Science|How Woody Vines Do the Twist
Wood is typically thought of as stiff and rigid, but some wood, in the race upward to access the best sunlight, twists. Lianas, or woody vines, are concentrated in tropical forests; they possess a narrow stem that lets them climb to the top of the canopy, more than 100 feet above the ground, as quickly as possible by twisting their way around tree trunks. Basking in the sun at the top, these vines flower, fruit and lay out new leaves as they photosynthesize.
But the number of lianas is increasing in tropical forests relative to trees, and their overabundance can hamper a forest’s ability to store carbon, so botanists are eager to learn as much about these plants as they can.
“We understand a lot about their ecology, but we don’t understand how these diverse and strange wood forms evolved,” said Joyce Chery, a botanist at Cornell, and the lead author of a study published earlier this year in the journal Current Biology.
In early 2017, as a graduate student, Dr. Chery visited the Smithsonian Tropical Research Institute in Panama, where she collected cross-section samples of various species of Paullinia, a lineage of liana. Those samples are now part of the herbaria at the University of California, Berkeley, and the University of Panama.
Dr. Chery extracted DNA from the leaves and analyzed the molecular sequence of each sample, and of similar samples stored at herbaria at the University of Panama, Universidad Nacional Autónoma de México and the Smithsonian Institution. She also studied the configuration of cells in 148 samples of cross-sections of the stems.
From this analysis, Dr. Chery and the co-authors on the recent paper identified five patterns of stem growth, ranging from circular to lobed, to star-shaped cross-sections.
The driving force behind each of these patterns is a bundle of cells behind the bark called the vascular cambium. To survive, a woody vine must be both strong and flexible — variant shapes allow woody vines to make the twists and turns they need to be successful in the tropics. Their sugar- and water-conducting cells are positioned in irregular ways, far different than they would be in run-of-the-mill trees or shrubs.
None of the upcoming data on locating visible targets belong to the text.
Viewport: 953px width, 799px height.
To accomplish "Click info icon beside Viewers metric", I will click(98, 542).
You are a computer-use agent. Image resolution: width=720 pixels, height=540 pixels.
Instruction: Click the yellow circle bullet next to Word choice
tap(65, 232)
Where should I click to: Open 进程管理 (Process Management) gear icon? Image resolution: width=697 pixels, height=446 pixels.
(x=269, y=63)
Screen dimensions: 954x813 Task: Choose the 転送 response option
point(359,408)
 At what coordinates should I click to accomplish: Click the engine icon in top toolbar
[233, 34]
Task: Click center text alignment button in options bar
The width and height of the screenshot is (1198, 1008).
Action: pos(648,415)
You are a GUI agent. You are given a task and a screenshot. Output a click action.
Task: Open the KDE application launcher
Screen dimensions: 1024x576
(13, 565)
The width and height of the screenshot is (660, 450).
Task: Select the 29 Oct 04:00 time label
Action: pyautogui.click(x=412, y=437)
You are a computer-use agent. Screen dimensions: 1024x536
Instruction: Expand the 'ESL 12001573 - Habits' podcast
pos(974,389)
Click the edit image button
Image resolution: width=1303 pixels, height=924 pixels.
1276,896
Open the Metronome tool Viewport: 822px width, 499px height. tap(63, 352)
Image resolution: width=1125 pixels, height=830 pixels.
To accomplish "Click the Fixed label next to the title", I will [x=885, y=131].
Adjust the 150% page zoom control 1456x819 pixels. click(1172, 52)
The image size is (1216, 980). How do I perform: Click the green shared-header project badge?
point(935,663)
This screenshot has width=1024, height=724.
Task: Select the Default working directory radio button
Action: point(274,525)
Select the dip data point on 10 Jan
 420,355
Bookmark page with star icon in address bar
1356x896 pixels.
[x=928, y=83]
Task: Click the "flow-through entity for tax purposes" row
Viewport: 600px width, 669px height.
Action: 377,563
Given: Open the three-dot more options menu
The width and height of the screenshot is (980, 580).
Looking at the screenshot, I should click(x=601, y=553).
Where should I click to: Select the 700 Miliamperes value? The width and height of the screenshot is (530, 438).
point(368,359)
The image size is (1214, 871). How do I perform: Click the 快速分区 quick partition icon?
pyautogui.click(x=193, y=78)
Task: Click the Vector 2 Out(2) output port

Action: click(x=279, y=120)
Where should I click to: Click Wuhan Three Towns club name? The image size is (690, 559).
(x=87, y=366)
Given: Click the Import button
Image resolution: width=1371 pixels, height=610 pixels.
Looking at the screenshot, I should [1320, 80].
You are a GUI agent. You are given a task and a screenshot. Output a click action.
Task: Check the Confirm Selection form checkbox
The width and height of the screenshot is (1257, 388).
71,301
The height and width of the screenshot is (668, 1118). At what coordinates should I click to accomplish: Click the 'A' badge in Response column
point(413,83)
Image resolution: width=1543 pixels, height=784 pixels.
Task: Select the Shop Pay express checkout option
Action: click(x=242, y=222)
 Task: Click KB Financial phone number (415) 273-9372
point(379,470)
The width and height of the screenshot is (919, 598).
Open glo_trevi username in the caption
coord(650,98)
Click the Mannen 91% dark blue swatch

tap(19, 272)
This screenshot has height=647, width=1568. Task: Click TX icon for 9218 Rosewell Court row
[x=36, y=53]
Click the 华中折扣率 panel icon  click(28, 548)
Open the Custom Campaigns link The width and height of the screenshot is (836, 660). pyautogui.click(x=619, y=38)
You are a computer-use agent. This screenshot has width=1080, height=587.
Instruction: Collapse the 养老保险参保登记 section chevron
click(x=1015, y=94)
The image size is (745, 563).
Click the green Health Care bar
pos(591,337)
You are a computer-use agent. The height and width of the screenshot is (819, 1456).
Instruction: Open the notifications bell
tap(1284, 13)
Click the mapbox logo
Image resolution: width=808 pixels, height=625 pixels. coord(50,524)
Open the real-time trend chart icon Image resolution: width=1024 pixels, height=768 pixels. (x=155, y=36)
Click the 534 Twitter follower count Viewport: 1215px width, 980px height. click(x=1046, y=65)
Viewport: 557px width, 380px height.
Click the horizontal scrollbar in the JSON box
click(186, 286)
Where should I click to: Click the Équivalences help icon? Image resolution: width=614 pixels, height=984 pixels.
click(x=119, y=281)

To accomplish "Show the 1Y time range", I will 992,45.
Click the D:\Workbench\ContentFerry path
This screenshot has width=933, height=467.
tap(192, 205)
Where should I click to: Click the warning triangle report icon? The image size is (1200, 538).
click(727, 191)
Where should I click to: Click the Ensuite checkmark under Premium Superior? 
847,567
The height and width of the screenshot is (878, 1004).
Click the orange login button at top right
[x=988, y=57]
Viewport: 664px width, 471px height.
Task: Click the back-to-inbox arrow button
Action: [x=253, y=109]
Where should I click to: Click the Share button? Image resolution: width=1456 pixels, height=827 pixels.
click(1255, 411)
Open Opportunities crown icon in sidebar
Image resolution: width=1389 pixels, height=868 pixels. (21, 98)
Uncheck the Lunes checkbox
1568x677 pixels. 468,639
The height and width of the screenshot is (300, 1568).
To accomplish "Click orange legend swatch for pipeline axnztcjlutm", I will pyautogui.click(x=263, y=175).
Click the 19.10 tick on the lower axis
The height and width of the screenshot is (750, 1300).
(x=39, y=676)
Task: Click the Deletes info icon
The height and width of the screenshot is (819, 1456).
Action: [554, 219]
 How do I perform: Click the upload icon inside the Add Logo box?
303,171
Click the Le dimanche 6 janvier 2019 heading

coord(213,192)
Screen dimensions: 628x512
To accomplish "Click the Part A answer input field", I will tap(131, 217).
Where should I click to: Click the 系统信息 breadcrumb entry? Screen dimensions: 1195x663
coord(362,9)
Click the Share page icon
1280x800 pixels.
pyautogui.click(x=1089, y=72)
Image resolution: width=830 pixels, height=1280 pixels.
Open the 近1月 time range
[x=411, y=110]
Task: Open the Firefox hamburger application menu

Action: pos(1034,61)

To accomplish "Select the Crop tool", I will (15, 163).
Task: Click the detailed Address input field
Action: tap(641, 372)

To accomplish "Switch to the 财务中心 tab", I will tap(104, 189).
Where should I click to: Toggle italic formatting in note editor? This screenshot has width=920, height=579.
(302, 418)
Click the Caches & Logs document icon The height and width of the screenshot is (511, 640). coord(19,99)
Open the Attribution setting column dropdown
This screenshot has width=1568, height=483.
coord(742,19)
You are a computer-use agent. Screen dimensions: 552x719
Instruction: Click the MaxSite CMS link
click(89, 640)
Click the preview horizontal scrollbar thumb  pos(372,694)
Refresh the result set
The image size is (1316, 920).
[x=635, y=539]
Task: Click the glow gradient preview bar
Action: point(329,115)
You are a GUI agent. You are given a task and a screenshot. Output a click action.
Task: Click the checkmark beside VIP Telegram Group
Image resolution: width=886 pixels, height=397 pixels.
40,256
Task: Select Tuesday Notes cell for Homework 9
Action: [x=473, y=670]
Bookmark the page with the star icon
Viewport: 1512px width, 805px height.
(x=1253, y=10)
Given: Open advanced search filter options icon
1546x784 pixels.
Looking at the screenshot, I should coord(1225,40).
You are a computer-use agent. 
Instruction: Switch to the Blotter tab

“Whereas trees all tend to be the same shape, lianas are all over the place,” said Stefan Schnitzer, a botanist at Marquette University who was not involved in the study.
These strange stem variations give the vines an advantage. “Being asymmetrical helps you to anchor in the trees you’re growing on,” said Marcelo Rodrigo Pace, a botanist at Universidad Nacional Autónoma de México and a co-author of the study. “These lianas also have tendrils that let them grab pieces of stems and leaves and start growing.”
This adaptation is “purely mechanical, architectural,” he said. “It’s better than being slippery and cylindrical.”
The study considered two scales of time: an individual plant’s life, and a longer, evolutionary breadth. Dr. Chery and her colleagues found that in a single plant’s early development, when the liana is leafy, green and small, woody vines already have an unusual tissue formation. The stem is star-shaped rather than circular; the vascular bundles are scattered in the lobes of the star-shaped body and absent in the arcs. At later stages, this lobed structure can lead to more unusual growth patterns.
Over evolutionary time, vines of different groups developed various mechanisms to contort their stems. The paper’s authors found that the five different atypical forms found in mature liana stems trace their evolutionary history back to a common disturbance to the young plant’s development: the lobed stem.
“This is exciting because it’s one step away from saying that this leads in perfectly to understanding how lianas do what they do,” Dr. Schnitzer said. While lianas share most characteristics with trees, like producing wood and thriving in similar environmental conditions, the two plant types invest differently in certain parts of their composition. Lianas have more cells related to being flexible, whereas trees prioritize being stiff and tough. Both have cells responsible for stiffness and flexibility in differing ratios.
“They have the same ingredients, but the proportion of those ingredients is distributed differently,” Dr. Chery said.